• Page extract:
# May Photo Contest



## Ivyacres (Jun 3, 2011)

*Happy has chosen a stylish subject for this month's theme...*.*Goldens and Hats**

**Post a picture of your golden with a hat in the pic.

As always you must have 25 posts to be eligible to win but please share your photos even if you only have 1 post, we love to see them all!

Entries will be accepted until Sunday, May 20th. Please, one entry per membership.

Happy has provided a perfect example of Goldens and Hats.
*


----------



## swishywagga (Nov 13, 2012)

Congratulations Happy, love your theme choice for May!.


----------



## jennretz (Jul 24, 2013)

Official entry is Duke










Just for fun - Charlie 











Sent from my iPhone using Tapatalk


----------



## Wendy427 (Apr 4, 2009)

Maxi in her Santa hat


----------



## ceegee (Mar 26, 2015)

Ruby, looking less than impressed with her St. Patrick's Day hat.


----------



## Ginams (Jan 20, 2015)

Rey (pink hat) & Storm (purple hat) ready to celebrate Storm's 3rd birthday. They tolerate the hats long enough to get their yummy treats.


----------



## Neeko13 (Jul 10, 2010)

My bridge boy Nitro.... Miss this silly guy.....


----------



## Rob's GRs (Feb 25, 2007)

*Hogan Claus*

Hogan Claus


----------



## CAROLINA MOM (May 12, 2009)

Perfect theme for May since the Kentucky Derby is this weekend, nothing better than the Derby Hats....

• Provided data:

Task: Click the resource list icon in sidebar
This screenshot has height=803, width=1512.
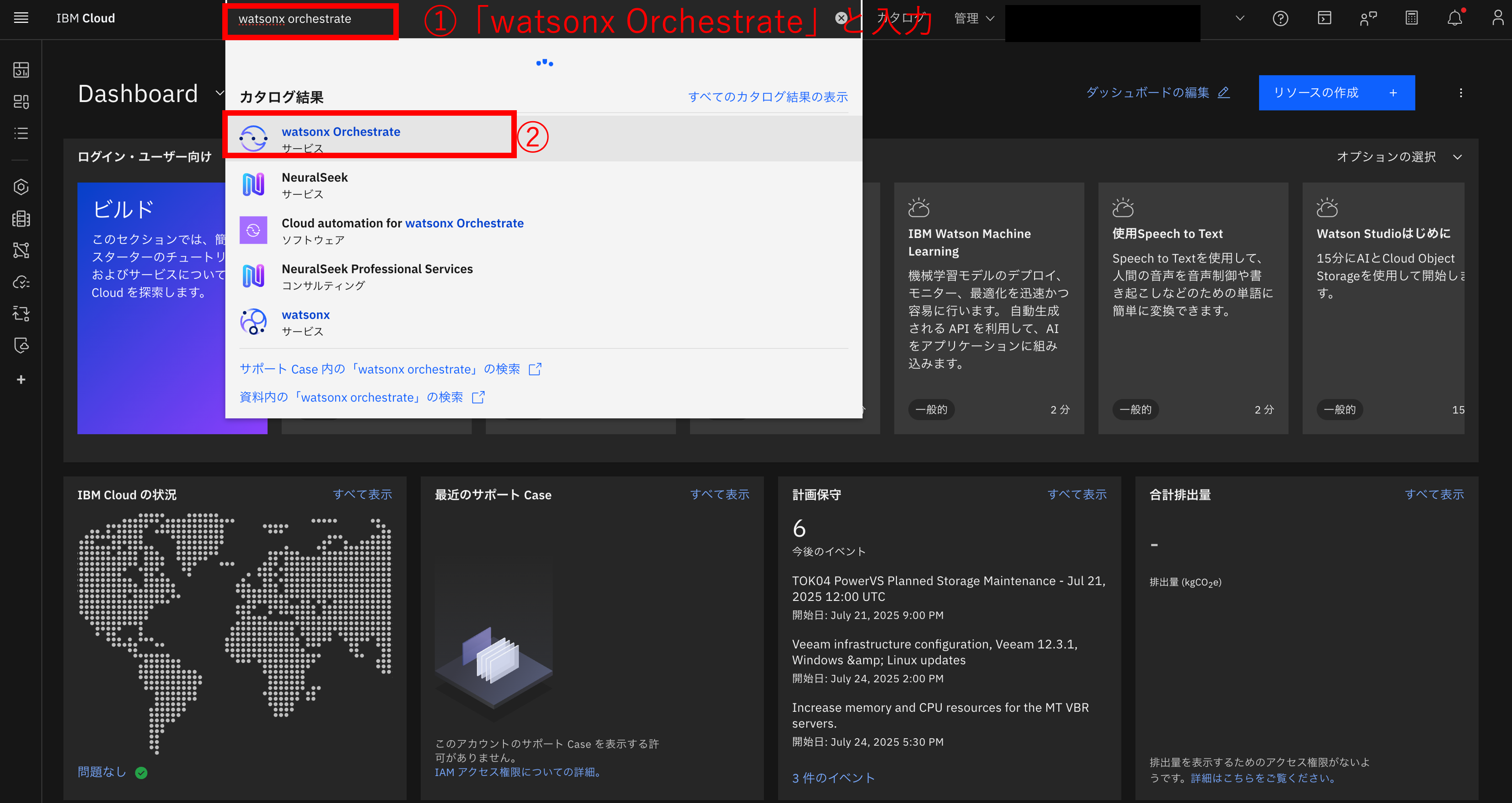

• Tasks to complete:
(a) In the photo contest thread, what date is given as the last day entries will be accepted?
(b) Reproduce the part of the photo contest thread from "Rey (pink hat)" to "this silly guy.....".

• Responses to the tasks:
(a) Sunday, May 20th

(b)
Rey (pink hat) & Storm (purple hat) ready to celebrate Storm's 3rd birthday. They tolerate the hats long enough to get their yummy treats.


----------



## Neeko13 (Jul 10, 2010)

My bridge boy Nitro.... Miss this silly guy.....